***** Extrait présenté *****

Saint-Esprit : Intériorité, Interaction, Intelligence collective

Ézéchiel 2:1-2 , Actes 2:12 , Actes 2:16-18

Culte du 15 mai 2016
Prédication de pasteur James Woody

Vidéo de la partie centrale du culte

film réalisé bénévolement par Soo-Hyun Pernot

Culte de Pentecôte, 15 mai 2016
Prédication du pasteur James Woody
Saint-Esprit :  Intériorité, Interaction, Intelligence collective

Texte de la prédication (vidéo ci-dessous)

Chers frères et sœurs, le Saint-Esprit, s’il est bien présent dans les textes bibliques et la tradition chrétienne, n’est probablement pas ce qu’il y a de plus facile à expliquer à quelqu’un qui n’y connaîtrait rien au christianisme. C’est pourtant, en ce dimanche de Pentecôte, la fête de l’Esprit, Esprit Saint dont furent remplis les disciples. Pour essayer de vous parler simplement de l’Esprit, j’utiliserai trois mots clefs : Intériorité, Interaction, Intelligence.

Intériorité

Ezéchiel, lorsqu’il fait l’expérience du Saint Esprit, se retrouve debout. Cela nous rappelle que l’Esprit est la traduction française de mots qui en hébreu avec rouah et en grec avec pneuma, veulent dire « souffle, vent ». Tel le matelas pneumatique dans lequel on souffle, Ezéchiel se retrouve gonflé à bloc. Il peut donc tenir sur ses pieds. Il cesse d’être avachi, il cesse d’être un pantin désarticulé, il devient un homme debout, quelqu’un qui peut prendre sa place, toute sa place, dans le monde des vivants.

L’Esprit désigne Dieu à l’œuvre pour faire de nous un être consistant. Fin du mollusque informe, bienvenue à l’être qui prend la forme d’un humain. Evidemment, le souffle, le vent, sont des images pour dire que l’Esprit divin est ce qui s’infiltre en utilisant la moindre brèche, la moindre faille, le moindre interstice. Certainement est-il possible d’être tout à fait fermé, tout à fait bouché, mais la moindre ouverture, aussi faible soit-elle, peut-être utilisée par l’Esprit. C’est la raison pour laquelle nous sommes parfois surpris d’être remis debout alors que nous étions tellement accablés, qu’il nous semblait que ça ne pourrait jamais s’arranger. Mais il suffit qu’il y ait un tout petit peu d’ouverture pour que la grâce divine change notre vie.

***** Données fournies *****

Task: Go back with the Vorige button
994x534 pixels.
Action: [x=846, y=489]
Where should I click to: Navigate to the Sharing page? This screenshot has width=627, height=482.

*****

**Consignes:**
1) Répondez à ces questions sur la prédication :
(a) À quelle date le culte a-t-il eu lieu ?
(b) Quels sont les trois mots clefs annoncés par le prédicateur ?
(c) Quels mots hébreu et grec le mot « Esprit » traduit-il ?
2) Remplacez « Pentecôte » par « Pâques » dans le passage de la prédication compris entre « Culte du 15 » et « Intériorité, Interaction, Intelligence. », bornes incluses, puis recopiez ce passage.

**Réponses:**
1)
(a) Le 15 mai 2016.
(b) Intériorité, Interaction, Intelligence.
(c) Rouah en hébreu et pneuma en grec.

2)
Culte du 15 mai 2016
Prédication de pasteur James Woody

Vidéo de la partie centrale du culte

film réalisé bénévolement par Soo-Hyun Pernot

Culte de Pâques, 15 mai 2016
Prédication du pasteur James Woody
Saint-Esprit :  Intériorité, Interaction, Intelligence collective

Texte de la prédication (vidéo ci-dessous)

Chers frères et sœurs, le Saint-Esprit, s’il est bien présent dans les textes bibliques et la tradition chrétienne, n’est probablement pas ce qu’il y a de plus facile à expliquer à quelqu’un qui n’y connaîtrait rien au christianisme. C’est pourtant, en ce dimanche de Pâques, la fête de l’Esprit, Esprit Saint dont furent remplis les disciples. Pour essayer de vous parler simplement de l’Esprit, j’utiliserai trois mots clefs : Intériorité, Interaction, Intelligence.